Mas para que não apareça um epicurista a dizer que, se Deus age muito, é perturbado pela reflexão e sobrecarregado de trabalho, devemos lembrar que Deus não precisa de reflexão nem de escolha, porque pode realizar a sua obra pelo seu próprio ser. De fato, se o ser divino não tivesse poder suficiente para poder trabalhar por si mesmo, mas precisasse de uma orientação diferente do seu próprio ser, certamente que o ser de nenhuma outra coisa produziria nada por si mesmo. Ora, de fato, as qualidades dos corpos agem umas sobre as outras sem reflexão. É em virtude da escolha, e não em virtude do ser, que o sol ilumina o universo, que o fogo aquece, que a alma sustenta o corpo? Consequentemente, mesmo as coisas que agem por escolha também fazem algo pelo seu ser natural, isto é, por um poder que está enraizado no próprio ser. Pois a alma do homem, embora faça muitas coisas por escolha, dá vida ao corpo sem escolha, pelo seu próprio ser. Não é a própria escolha, em certa medida, uma obra da alma? E esta obra vem do próprio ser da alma, sem qualquer escolha prévia, de modo que esta primeira escolha não precisa também de outra escolha prévia e esta de outra. Deste modo, cada obra da alma necessitaria de inúmeras escolhas antes de começar a realizar-se, e nunca começaria, porque o infinito é intransponível. Concluamos: se a ação que é realizada pelo próprio ser natural existe em todas as coisas, mas não a ação que é realizada por escolha, pois os corpos não têm escolha, e se mesmo a ação que é realizada pelo próprio ser e pela natureza precede sempre o próprio ato de escolha e de reflexão, é absolutamente claro que a ação que é realizada pelo próprio ser é própria da causa universal e primeira, que é Deus, de modo que a ação primeira e universal pertence ao agente primeiro e universal.

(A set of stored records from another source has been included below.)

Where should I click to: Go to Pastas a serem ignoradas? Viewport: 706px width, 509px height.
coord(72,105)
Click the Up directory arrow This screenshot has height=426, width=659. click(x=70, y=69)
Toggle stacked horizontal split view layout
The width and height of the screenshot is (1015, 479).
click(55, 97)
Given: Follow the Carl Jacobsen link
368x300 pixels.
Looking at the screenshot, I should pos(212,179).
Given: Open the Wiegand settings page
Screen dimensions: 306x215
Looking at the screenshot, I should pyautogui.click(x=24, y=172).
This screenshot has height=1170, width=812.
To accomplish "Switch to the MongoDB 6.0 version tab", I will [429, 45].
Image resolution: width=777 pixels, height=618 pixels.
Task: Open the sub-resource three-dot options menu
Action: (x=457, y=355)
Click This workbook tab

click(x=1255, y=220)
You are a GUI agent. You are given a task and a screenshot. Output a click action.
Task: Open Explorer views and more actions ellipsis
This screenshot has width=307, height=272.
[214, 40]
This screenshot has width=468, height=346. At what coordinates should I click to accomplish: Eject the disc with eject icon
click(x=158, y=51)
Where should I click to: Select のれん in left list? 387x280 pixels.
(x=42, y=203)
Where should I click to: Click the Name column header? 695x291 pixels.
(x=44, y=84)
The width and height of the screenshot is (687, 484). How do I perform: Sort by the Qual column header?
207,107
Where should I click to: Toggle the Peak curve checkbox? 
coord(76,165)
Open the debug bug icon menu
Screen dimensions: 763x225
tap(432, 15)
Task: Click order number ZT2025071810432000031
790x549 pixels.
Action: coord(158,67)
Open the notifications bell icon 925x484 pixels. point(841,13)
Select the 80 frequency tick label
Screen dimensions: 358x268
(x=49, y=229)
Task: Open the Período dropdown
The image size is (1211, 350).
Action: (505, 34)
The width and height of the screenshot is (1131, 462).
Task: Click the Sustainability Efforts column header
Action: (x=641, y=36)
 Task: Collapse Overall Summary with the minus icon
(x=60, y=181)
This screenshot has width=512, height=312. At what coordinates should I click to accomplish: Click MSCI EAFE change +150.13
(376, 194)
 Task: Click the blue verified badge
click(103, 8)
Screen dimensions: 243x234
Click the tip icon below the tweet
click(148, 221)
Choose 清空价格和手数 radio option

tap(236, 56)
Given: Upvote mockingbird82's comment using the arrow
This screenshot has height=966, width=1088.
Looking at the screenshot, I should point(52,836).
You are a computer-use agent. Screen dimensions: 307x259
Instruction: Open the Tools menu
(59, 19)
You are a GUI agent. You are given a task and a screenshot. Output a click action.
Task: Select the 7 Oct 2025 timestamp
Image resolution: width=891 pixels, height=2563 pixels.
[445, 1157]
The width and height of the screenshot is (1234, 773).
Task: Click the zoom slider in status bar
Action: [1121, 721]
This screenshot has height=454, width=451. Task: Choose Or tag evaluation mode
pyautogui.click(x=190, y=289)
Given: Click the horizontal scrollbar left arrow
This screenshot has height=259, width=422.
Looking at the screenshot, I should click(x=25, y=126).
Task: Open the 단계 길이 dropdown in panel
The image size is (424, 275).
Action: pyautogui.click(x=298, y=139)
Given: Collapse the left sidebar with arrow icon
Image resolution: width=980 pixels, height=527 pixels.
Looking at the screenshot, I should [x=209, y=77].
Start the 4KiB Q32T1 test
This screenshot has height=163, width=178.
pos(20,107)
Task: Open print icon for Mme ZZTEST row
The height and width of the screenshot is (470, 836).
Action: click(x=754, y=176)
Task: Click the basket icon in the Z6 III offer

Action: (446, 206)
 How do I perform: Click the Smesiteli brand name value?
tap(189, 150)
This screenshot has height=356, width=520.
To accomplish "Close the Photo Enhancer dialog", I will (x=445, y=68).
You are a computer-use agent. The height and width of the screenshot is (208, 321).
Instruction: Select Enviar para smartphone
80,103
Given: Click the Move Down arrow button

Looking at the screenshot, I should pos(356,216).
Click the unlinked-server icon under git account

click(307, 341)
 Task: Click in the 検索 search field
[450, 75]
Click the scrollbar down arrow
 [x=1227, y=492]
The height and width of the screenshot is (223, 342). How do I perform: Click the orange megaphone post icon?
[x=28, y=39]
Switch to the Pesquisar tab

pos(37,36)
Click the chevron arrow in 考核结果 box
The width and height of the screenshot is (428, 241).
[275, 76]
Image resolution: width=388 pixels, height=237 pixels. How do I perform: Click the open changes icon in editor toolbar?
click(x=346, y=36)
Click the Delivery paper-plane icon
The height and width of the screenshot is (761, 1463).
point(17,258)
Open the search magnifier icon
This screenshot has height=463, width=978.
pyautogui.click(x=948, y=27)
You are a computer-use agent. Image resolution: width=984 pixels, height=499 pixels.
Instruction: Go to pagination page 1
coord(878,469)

A ação que é realizada pelo ser é realizada sem preocupação ou esforço. É assim que o Sol, por um só ato, ilumina muito facilmente infinitos seres e os gera, iluminando-os. O fogo aquece muito facilmente um grande número de seres ao mesmo tempo. A alma alimenta o corpo e assimila nele muitas coisas ao mesmo tempo, sem preocupação nem esforço. Assim, Deus, através do seu ser, que é uma espécie de centro muito simples das coisas, do qual todas as outras coisas partem como linhas rectas, põe em movimento com um simples sinal tudo o que dele depende. No entanto, entre este primeiro agente e os outros há esta diferença: diz-se que o primeiro agente opera pelo seu ser, de tal modo que atua pelo seu puro ser, ao passo que os outros operam pelo seu ser, isto é, por um poder natural ou, se assim posso dizer, essencial. Assim, a operação que é efetuada pela potência essencial é anterior à operação que provém da reflexão e, por sua vez, é ultrapassada por aquela que é efetuada pelo ser puro. E assim como o que é realizado pela potência é mais fácil do que o que é realizado pela reflexão, também o que é realizado pelo ser puro é mais fácil do que o que é realizado pela potência.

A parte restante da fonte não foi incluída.